The fink validate command is a tool that checks .info (package description) and .deb (compiled binary) package files for compliance with aspects of Fink Packaging Policy and also detects a variety of common packaging mistakes. Before placing a package on the package submissions tracker, you must make sure the .info you submit and the .deb resulting from it have no validation warnings or errors.

If you are just getting starting as a package maintainer, some of the tests may seem arbitrary or excessively nit-picky. The validator is not designed to annoy you (the maintainer) to create un-necessary work, or as a power trip for fink admins, but rather to catch packages that are likely to cause problems for users. They are implemented as a direct result of commonly-observed mistakes in submissions and breakage or general annoyance discussed on the various mailing lists and other venues.

If you are having difficulty solving a validation message, look at other packages similar to yours that validate cleanly. There are usually a variety of solutions to any given problem, depending on the type of package, the user-friendliness of the upstream compiling scripts, etc. Feel free to ask on the mailing lists or IRC channel if you need help.

Newly-Implemented Tests

New tests are created as necessary. Fink admins, developers who handle the package submissions queue, and other users may be running a prerelease version of the fink program that has tests not present in the release version. If someone tells you about a problem in one of your packages as a result of a validation test you don't have, please attempt to fix it. You can't be faulted for not knowing earlier, you know about it. Our goal is to keep the supported fink distributions up to the latest validation standards.

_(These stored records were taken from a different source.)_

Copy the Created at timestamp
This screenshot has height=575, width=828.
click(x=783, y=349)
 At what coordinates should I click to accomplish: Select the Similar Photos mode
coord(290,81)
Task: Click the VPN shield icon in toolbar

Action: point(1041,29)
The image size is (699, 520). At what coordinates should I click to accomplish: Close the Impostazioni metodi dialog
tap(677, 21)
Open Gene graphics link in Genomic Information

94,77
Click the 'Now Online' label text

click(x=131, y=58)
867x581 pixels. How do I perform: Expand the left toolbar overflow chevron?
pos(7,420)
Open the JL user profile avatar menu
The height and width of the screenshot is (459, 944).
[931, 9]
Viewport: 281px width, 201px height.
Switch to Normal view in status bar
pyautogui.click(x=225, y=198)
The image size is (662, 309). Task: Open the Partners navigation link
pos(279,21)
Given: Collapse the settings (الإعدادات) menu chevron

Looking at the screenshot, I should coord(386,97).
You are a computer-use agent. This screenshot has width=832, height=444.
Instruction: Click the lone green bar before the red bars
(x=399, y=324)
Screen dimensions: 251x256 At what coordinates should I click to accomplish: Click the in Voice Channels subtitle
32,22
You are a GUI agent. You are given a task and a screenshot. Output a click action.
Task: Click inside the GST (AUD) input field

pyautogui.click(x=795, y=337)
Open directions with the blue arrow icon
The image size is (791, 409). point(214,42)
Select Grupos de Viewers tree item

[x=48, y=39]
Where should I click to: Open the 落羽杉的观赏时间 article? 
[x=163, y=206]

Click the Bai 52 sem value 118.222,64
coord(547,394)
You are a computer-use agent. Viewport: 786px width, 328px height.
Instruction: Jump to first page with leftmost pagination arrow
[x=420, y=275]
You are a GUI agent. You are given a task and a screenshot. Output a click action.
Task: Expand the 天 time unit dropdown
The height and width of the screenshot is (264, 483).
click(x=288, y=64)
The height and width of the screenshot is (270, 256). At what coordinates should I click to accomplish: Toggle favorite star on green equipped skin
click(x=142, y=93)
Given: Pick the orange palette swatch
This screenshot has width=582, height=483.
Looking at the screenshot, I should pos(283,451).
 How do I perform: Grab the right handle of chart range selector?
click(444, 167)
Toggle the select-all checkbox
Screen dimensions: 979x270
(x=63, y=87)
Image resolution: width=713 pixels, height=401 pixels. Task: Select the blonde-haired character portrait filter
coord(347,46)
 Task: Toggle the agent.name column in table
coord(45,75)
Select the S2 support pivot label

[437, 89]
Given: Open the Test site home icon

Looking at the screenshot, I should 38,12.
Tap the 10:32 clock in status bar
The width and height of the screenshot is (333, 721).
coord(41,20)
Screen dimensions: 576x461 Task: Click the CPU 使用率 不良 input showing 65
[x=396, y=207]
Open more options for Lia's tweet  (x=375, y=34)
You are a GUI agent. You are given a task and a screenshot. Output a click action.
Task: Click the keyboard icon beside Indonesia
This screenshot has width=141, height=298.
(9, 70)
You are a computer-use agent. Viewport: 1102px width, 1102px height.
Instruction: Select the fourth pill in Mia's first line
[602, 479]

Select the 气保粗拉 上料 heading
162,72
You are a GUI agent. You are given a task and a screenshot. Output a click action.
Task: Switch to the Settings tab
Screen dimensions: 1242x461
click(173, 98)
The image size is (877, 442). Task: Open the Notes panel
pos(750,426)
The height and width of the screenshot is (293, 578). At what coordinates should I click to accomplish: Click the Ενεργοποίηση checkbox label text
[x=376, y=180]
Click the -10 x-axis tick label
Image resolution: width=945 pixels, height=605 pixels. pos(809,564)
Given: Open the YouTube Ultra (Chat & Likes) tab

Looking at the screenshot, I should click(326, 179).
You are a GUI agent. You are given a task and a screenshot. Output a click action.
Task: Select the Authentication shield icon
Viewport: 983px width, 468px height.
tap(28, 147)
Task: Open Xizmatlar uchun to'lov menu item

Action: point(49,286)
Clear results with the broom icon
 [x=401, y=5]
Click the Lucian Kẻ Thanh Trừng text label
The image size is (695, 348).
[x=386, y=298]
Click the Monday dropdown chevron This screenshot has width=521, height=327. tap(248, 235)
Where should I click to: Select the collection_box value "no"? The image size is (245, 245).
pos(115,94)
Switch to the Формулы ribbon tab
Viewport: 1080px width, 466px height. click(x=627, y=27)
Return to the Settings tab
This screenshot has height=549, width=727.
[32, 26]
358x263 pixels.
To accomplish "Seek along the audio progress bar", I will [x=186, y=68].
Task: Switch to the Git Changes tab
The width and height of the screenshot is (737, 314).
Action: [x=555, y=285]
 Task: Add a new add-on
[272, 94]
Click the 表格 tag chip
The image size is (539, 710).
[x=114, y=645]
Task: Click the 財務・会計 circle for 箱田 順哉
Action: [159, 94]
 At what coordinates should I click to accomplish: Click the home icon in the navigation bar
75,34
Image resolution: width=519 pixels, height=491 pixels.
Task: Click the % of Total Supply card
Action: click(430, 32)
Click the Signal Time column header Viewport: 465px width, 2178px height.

In addition to checks for new features in new fink versions, the following generally-applicable new tests may not be present in all released versions of fink yet:

  • The syntax of "Depends" (and similarly-formatted fields) is now checked more strictly.
  • There shouldn't be a field named "InfoN".
  • "dummy" is not a valid key in the "Type" field.
  • We check for a common misuse of the -framework flag in a pkg-config (.pc) data file. This is usually a bug in the upstream version.
  • If there are texinfo documentation files, they must be declared in an "InfoDocs" field so that they are linked into the table of contents.
  • Different language-version variants of perl and python libraries (-pyXX and -pmXXX packages) must be completely orthogonal; no two variants can have any files in common. Users must be able to install multiple variants concurrently without having conflicts.
  • Installed files must not contain references to the pathnames where they were compiled. There are new tests for this problem relevant to compiled python modules (among other filetypes).